Closed cgaebel closed 9 years ago
U+FFFE is a noncharacter, but it doesn't make the corresponding UTF-8 sequence (EF BF BE
) invalid! Quoting the section 23.7 in the Unicode standard 7.0:
Applications are free to use any of these noncharacter code points internally. They have no standard interpretation when exchanged outside the context of internal use. However, they are not illegal in interchange, nor does their presence cause Unicode text to be ill-formed. The intent of noncharacters is that they are permanently prohibited from being assigned interchangeable meanings by the Unicode Standard. They are not prohibited from occurring in valid Unicode strings which happen to be interchanged.
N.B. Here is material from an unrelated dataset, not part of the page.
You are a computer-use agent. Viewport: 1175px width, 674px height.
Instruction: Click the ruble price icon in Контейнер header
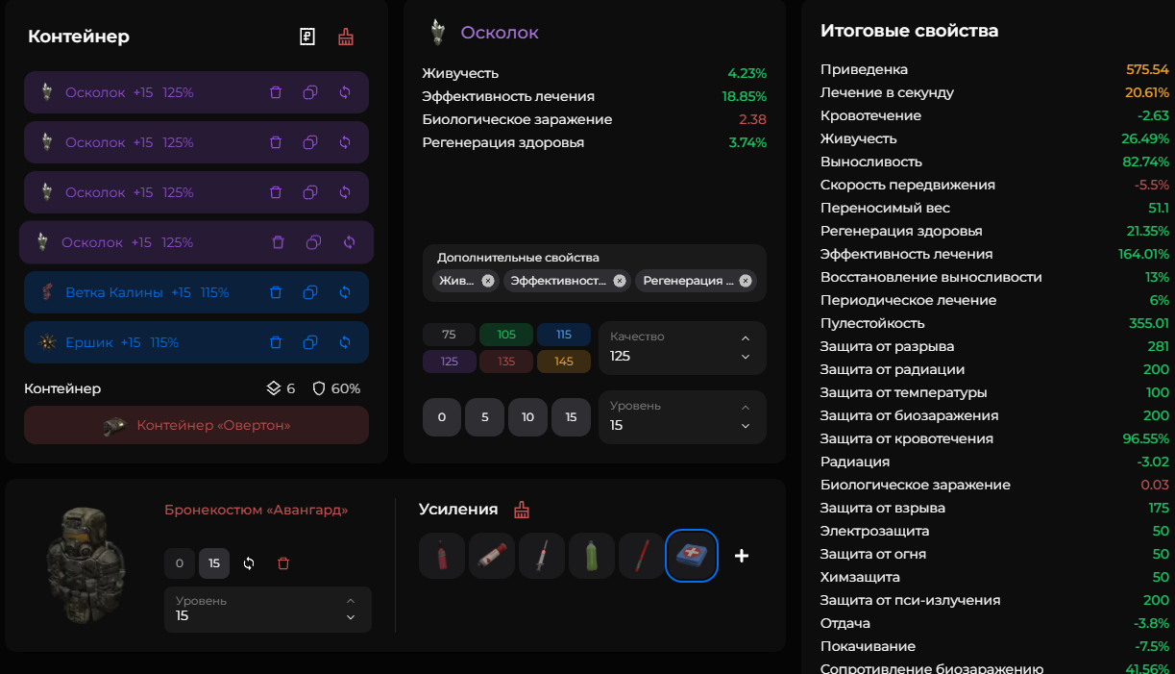307,37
This distinction, which might be seen as too finely drawn, ensures that noncharacters are correctly preserved when "interchanged" internally, as when used in strings in APIs, in other interprocess protocols, or when stored.
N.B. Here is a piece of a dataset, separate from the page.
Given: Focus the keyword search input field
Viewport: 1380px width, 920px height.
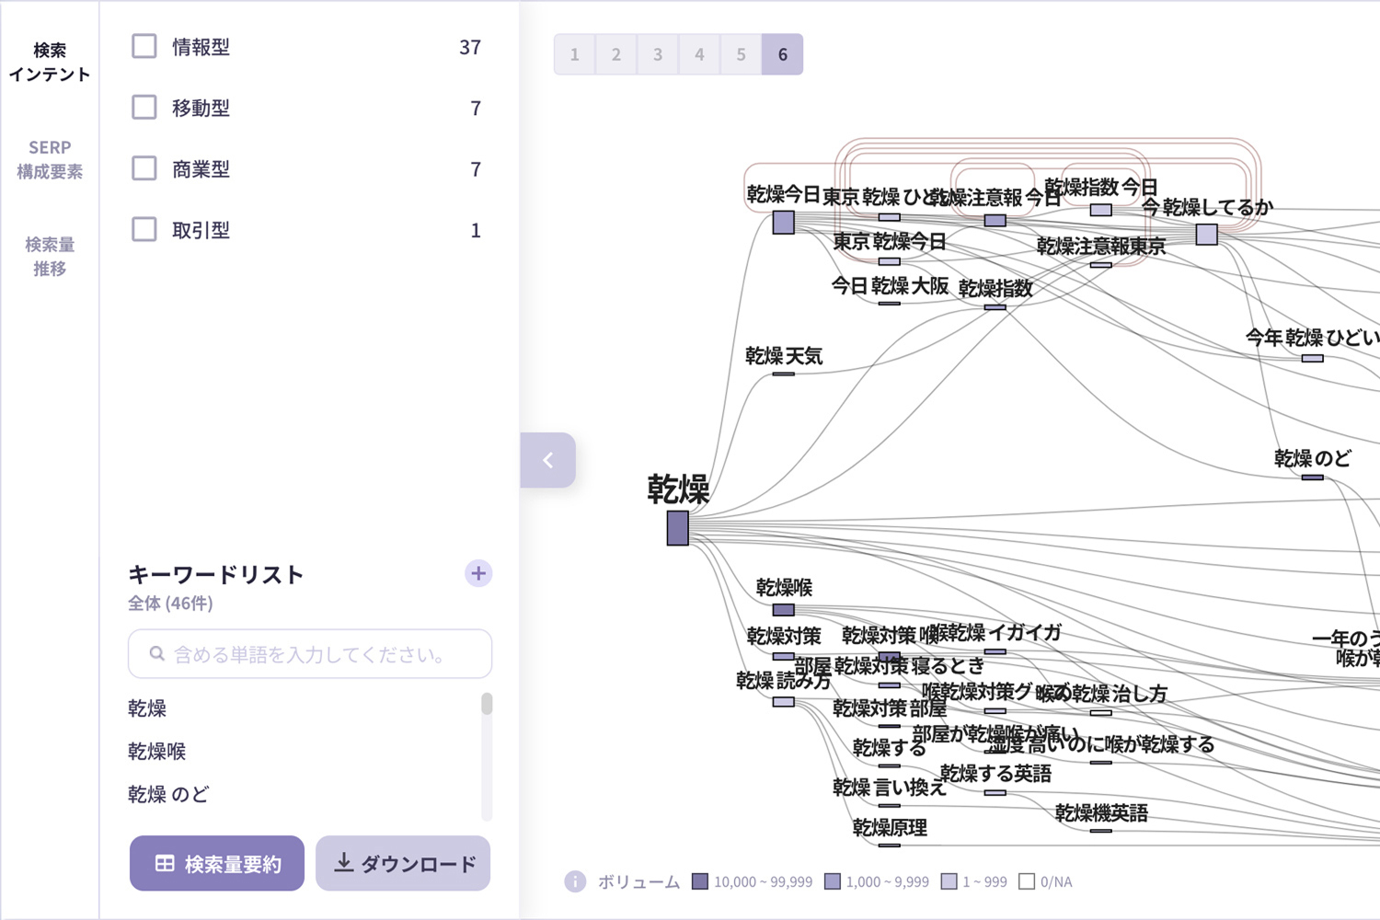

There are also a number of noncharacters, including U+FDD0..FDEF reserved for the Arabic processing, and none of them are prohibited in UTF-8. Rust's char
happily accepts them. (Try '\ufffe'
:)
Ah. I tired looking up invalid utf-8 and that's what I found. Silly me! Can you give me an example of something which is invalid utf-8?
@cgaebel Rust-encoding has a full test suite for the invalid UTF-8 sequences.
Ahhh I missed the processed > 0
condition when looking for this "bug". Thanks for pointing me in the right direction!
This test successfully reports an error, but when it does it writes an invalid code sequence into the buffer.
(side note, github markup is eating the invalid UTF-8 char in
left
. Rest assured SOMETHING is in there.